Since Dom is only interested in the profits his zoos are making, he begins sending you to complete shitholes when he takes the reins of the campaign: a collection of hovels on a Greek island, where depressed tortoises sprawl about on dirty tiles like a load of half-deflated beach balls; an Indian megacasino, where gharials shiver with trauma in an inch-deep moat of piss; a windswept car park in Hull, where Myers is to be found lashing a week-dead wildebeest with a length of bicycle chain and demanding it give him a tenner.
OK, that last one isn't true, but you get the picture, right? Myers makes no pretense, whatsoever, about his contempt for the realm of beasts. If a new rhino is born in your zoo, he will Google the sale value of its pancreas, before reluctantly releasing the funds for you to build it some kind of shelter. There is even a mission where (and I'm not exaggerating this time, I promise), the site you're building on is littered with barrels of "toxic waste", that mysterious green liquid manufactured only by villains in cartoons.
And that's the thing: Myers is a cartoon villain through and through. He's a competent bit of writing, in the context of a simple, kid-friendly narrative campaign. And this is fine. Suffice to say, I was never expecting the complexity of Iago in the baddie from a zoo construction game. Why, then, is this objectionable, pinstriped cliche of a man so strangely dear to me?
The answer came to me, I think, when the game explained Myers' motivation for owning loads of zoos. It's not purely for money, you see. While he wants to milk every coin he can from the facilities he puts you in charge of, that's merely a side-goal for Big Dom. What he really wants from his zoos is this: good publicity. He's in hot water for doing nasty money things, you see, and so the Goodwin zoo empire, plus you, are to serve as a sort of animal welfare beard for him.
"That's the thing which staggers me; that Myers - a billionaire - actually holds concern, even fear, for the state of his image in the public eye."
And that's the thing which staggers me slightly; that Myers - a billionaire, let's remember - actually holds concern, even fear, for the state of his image in the public eye.
What a utopian world Planet Zoo has inadvertently let us glimpse here! A world where, for all their passionless, insatiable hunger, billionaires can conceive of the idea of consequences. A world where a scandal over something so trivial as a few knackered elephants having a cry might knock a plutocrat very slightly sideways on his perch.

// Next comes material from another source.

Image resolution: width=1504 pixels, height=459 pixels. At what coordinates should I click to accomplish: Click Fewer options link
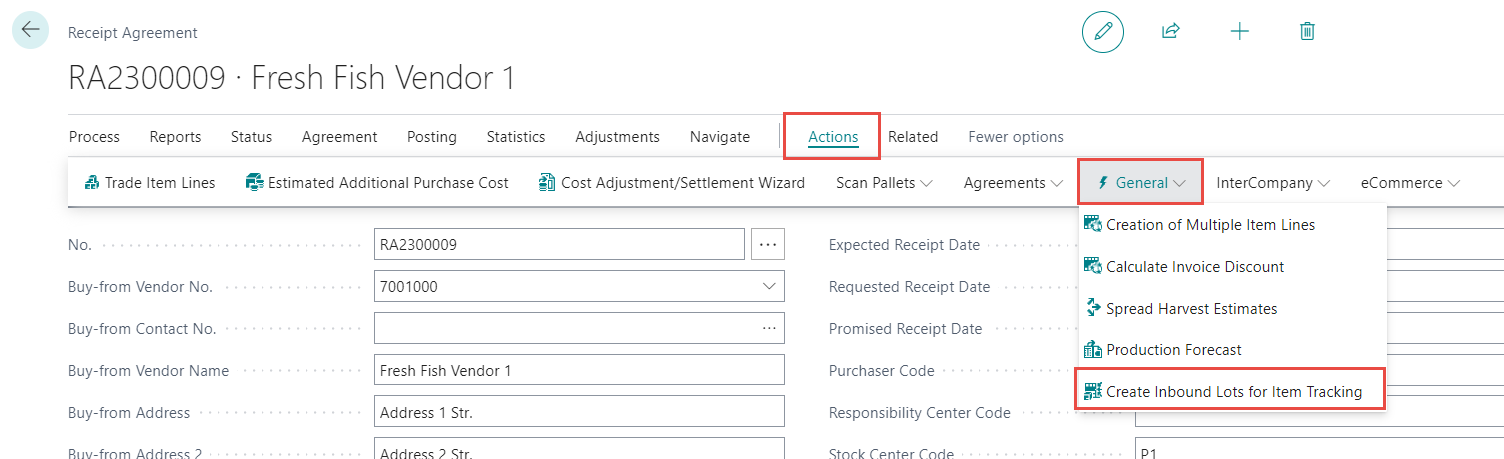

It looks like paradise, really, from the vantage of a world whose richest man just took a ten-figure joyride to the edge of space, and who then, with dead eyes and porcelain smile, thanked his customers and employees for paying for it. I don't think Bezos realised quite how brutal the taunt was, to be honest, and probably gave it no more thought than toddler might, when considering how many ants would be crushed on the giddy rush across the playground to a new toy.
Because honestly, what possible consequence could give a man that powerful pause, before he carryied out his whims anyway? Elon Musk could stream himself forcing elephants to fight to the death, and receive only the customary 48 hours of twitter outrage: strident calls for something to happen, forgotten in moments when Richard Branson is filmed suplexing a terminally ill gorilla into a volcano.
Here's to that brief glimpse, then, into a world whose villains not only create problems as easy to solve as glowing green barrels, but where they actually worry about getting into trouble because of said problems. And here's to Dominic himself: not some chilling, pharaonic creature whose ascent into wealth has made him into something imperceivable as fully human, but simply a dickhead who wears a stupid gold watch on his sleeve in place of his heart. Billionaires like him, I think I could actually handle.